Unless you are going to spend huge bucks to make it really loud you should scrap the mini truck and get a cheap tiny car. less airspace = high spl easier.


----------



## 12v Electronics

Heck, you should buy my '99 Dakota R/T. (although sounds out of the budget) Always considering selling to the right buyer.


----------



## titan 3

I like the S-10/Sonoma


----------



## JayinMI

POLKAT said:


> 1993 was the final year of the 1st gen S-10 body style.
> 
> The GMC Sonoma/S-10 body style lasted until 2005.

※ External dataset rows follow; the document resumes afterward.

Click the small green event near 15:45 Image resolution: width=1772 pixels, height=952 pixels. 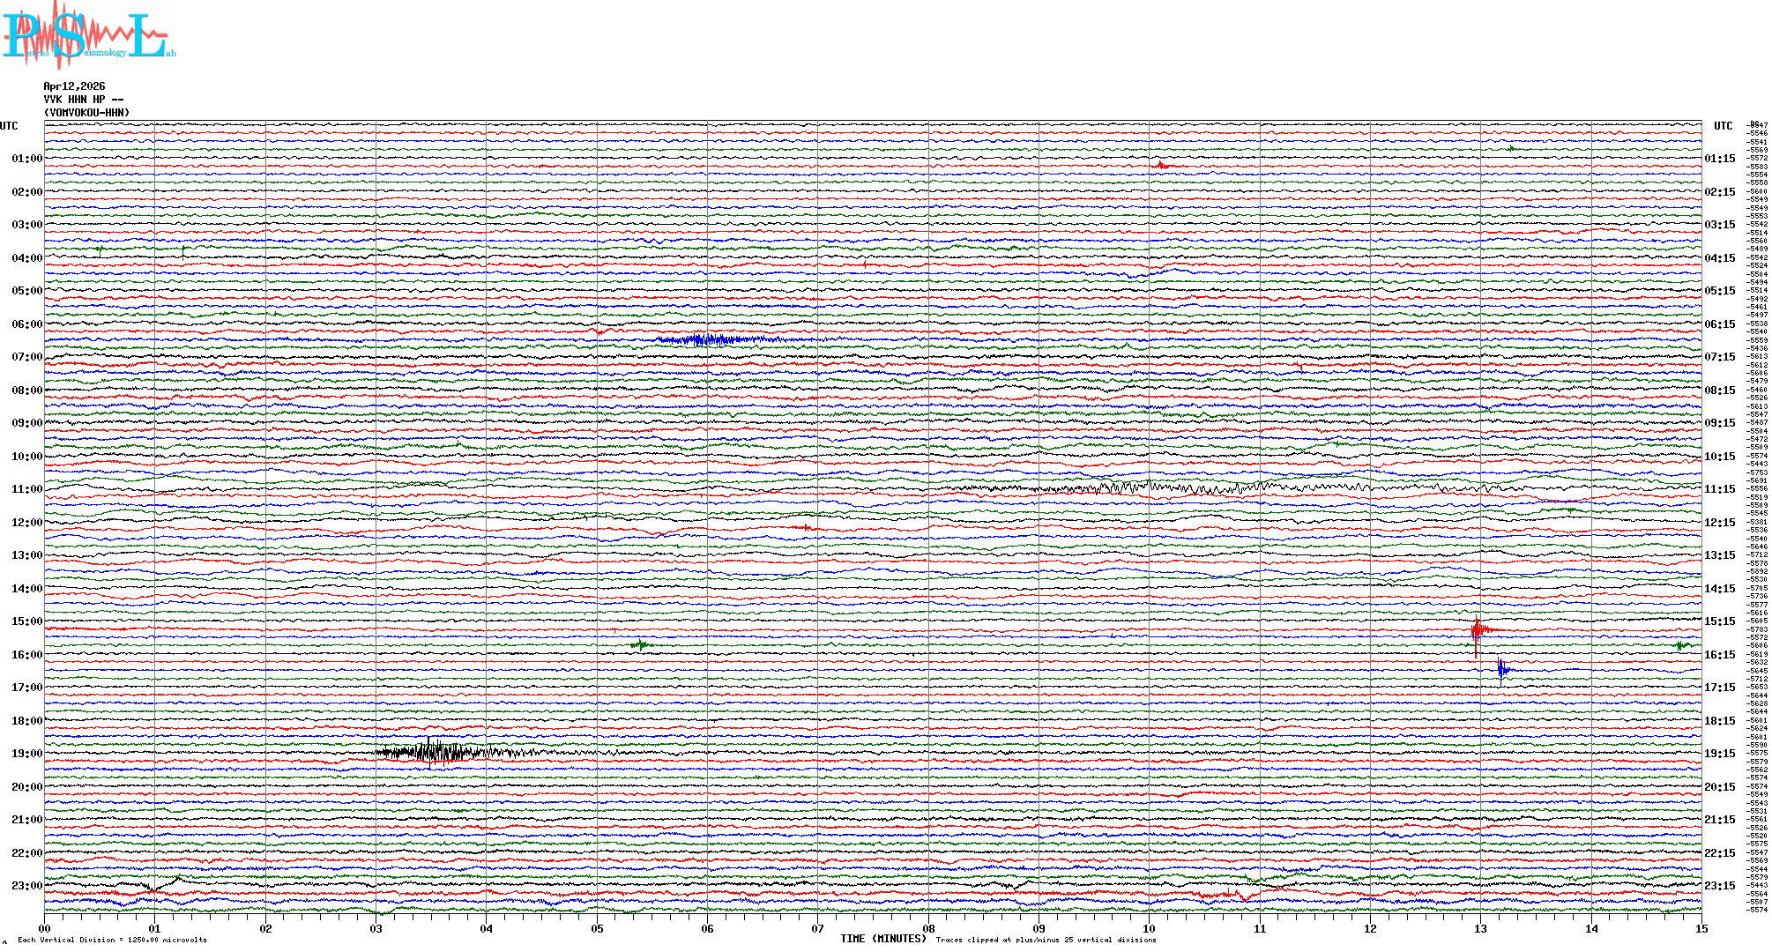(640, 645)
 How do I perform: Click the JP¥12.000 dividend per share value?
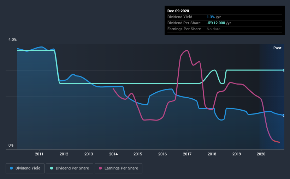pos(216,23)
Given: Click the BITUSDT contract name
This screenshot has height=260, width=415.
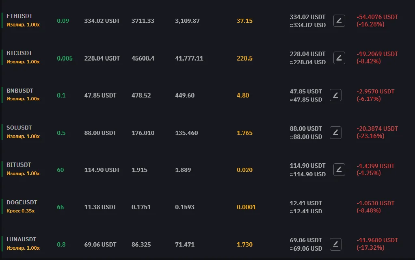Looking at the screenshot, I should 19,165.
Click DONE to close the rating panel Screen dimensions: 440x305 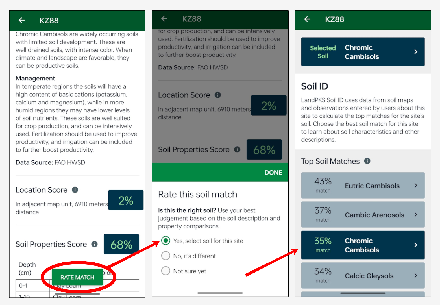(273, 172)
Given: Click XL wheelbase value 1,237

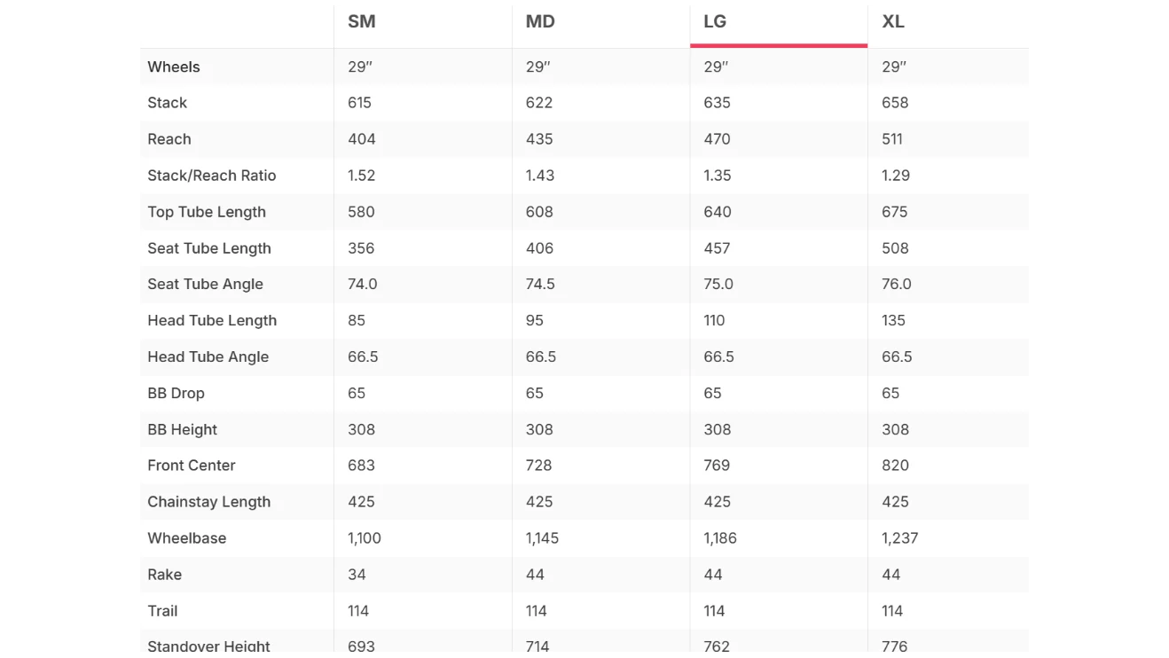Looking at the screenshot, I should click(x=899, y=538).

2004 was the first year of the Colorado.

I've had a 1st gen S10 and a Colly.

Jay


----------



## ggk

I really like the look of the 2000 ish s10's. But in the end it is what you think you can put more equiptment in.


----------



## splaudio1

my vote is still the square dime


----------



## KAPendley

Ant, if you are going to use it at shows...do something that will draw attention, because noone else will have it.

80s Ford Courier










Or even better. An old Ford Econoline Truck. There is a gasser style one up the street here for sale for 2300.00. If its still around next year, I may snatch it up for ****s and giggles.










"Gasser"










EDIT: You already market to alot of the hot rod guys, the gasser above would catch their eye. Imagine how the new SSDP with the black would look in a flat black vehicle!!


----------



## KAPendley

Or a Tacoma. At least reliability would not be an issue. IMO, and dont be angry there S10 crew, the S10 is the fugliest damn truck Chevy ever made. Any year. The Xtremes, touched up a bit, are the only nice ones.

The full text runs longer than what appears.